The fundamental slow response heating mechanism of the oceans is via insolation, (EMR), but with minor secondary effects of rapid response from (conductive/advective) air temperature and radiative GHG effects. However, the heat loss from the oceans overall is arguably roughly equal to the heat gain, but it is rather more complicated in detail;
For a start, roughly 40% of the insolation is in the near IR, which is mostly absorbed in the surface “skin“, where it is rapidly able to re-emit as long-wave EMR. The other ~60% is absorbed progressively at much greater depths down to a maximum towards blue. (by some six orders of magnitude I think from memory?). Thus, if there is any heat loss from the greater depths, that must fundamentally rely on conduction and convection/advection, which will be at its maximum when there is lower SST and/or Air T, and less EMR from above. It is further complicated by evaporative cooling, and by oceanic circulation, but whatever, most of the heat input remains most of the time at a roughly constant level in a slow response regime. (as does evaporative cooling, and slow response ocean heat content)
The fundamental consideration, per thermodynamics law 2, is that heat transfer between any point 1 and point 2 is in the fundamental calculation element of:
a) Conductive/convective/advective, (ignoring fluid advective velocity variations)…. T1 – T2
b) Radiative…. T1^4 – T2^4
Thus per law 2, replacement of a momentarily reduced heating regime by a return to a normal higher heating regime will NOT result in continued cooling after application of the increased heating.
*David B Benson, Reur 437: Peace be with you, and I may comment more later to you.
Ray Ladbury says
BobFJ,
First, when someone refuses to consider the evidence, and even denies that the evidence exists, what term other than denialist or denier is approproate.

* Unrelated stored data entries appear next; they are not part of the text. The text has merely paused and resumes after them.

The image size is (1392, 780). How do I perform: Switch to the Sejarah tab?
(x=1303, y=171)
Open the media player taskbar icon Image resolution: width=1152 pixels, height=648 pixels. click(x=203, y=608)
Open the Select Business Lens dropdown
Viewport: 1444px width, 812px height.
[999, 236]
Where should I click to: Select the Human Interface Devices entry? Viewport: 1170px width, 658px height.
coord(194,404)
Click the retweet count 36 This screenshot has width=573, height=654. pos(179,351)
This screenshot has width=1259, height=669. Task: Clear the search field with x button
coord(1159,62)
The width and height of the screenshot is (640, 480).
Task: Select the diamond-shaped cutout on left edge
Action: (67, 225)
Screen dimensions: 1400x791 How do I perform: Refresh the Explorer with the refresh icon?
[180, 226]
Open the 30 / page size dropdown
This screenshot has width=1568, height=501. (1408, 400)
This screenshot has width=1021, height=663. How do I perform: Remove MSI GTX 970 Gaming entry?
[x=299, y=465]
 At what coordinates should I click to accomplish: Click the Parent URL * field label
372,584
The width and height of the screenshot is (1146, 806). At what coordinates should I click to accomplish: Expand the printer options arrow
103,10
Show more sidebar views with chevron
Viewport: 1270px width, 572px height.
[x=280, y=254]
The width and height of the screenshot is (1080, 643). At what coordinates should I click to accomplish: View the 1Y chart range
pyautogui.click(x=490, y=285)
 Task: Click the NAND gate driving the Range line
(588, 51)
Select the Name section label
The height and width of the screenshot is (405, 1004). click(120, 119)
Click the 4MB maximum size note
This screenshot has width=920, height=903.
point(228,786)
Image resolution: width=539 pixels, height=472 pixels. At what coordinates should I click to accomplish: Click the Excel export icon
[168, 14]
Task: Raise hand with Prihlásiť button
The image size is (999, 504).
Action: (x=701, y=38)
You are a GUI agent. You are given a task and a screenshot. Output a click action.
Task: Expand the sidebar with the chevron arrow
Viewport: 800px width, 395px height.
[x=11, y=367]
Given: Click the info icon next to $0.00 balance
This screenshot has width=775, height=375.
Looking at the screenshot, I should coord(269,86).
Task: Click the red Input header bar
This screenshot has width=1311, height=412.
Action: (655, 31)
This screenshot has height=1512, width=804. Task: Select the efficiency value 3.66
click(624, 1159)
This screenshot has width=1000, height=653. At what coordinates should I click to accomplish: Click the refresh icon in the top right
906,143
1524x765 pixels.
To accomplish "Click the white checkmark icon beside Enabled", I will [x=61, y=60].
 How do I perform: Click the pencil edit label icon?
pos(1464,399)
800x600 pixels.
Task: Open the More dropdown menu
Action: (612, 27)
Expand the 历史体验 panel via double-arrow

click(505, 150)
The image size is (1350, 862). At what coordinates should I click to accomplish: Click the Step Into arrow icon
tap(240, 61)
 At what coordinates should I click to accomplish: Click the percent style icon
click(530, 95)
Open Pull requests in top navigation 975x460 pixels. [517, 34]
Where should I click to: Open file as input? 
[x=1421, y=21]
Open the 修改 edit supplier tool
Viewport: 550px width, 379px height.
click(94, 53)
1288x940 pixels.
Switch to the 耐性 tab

Second do you at least appreciate the irony of your saying:
“Thus, since I am not in that category, but merely sceptical of some claims in the AGW debate, I don’t find it to be suitable reading.”
t_p_hamilton says
BobFJ – , let us keep things simple. What year of tamino’s analysis do you think violates thermodynamics in his volcanic lull post?
BobFJ says
Ray Ladbury Reur 447:
Everyone to their own perceptions of irony, but I find it amusing that you have emphatically contradicted, (denied?), the data such as in the following:
Australia
South Australia
New South Wales
BobFJ says
David B Benson, Reur 437:
Putting aside Hank Roberts’ 411, where he seems more interested in the success of aerosol reduction measures than in Tamino‘s “volcanic forcings“, it would nevertheless seem that Mauna Loa observations should be free from any NH regional wind-blown concentrations of ANY aerosols that effect insolation transmissivity.
Thus it is interesting to compare Tamino’s Fig 1 (“volcanic forcing”) with ML transmissivity, where it is available. Also, Tamino only considers volcanos and CO2, and not industrials and ENSO etc. Any comments?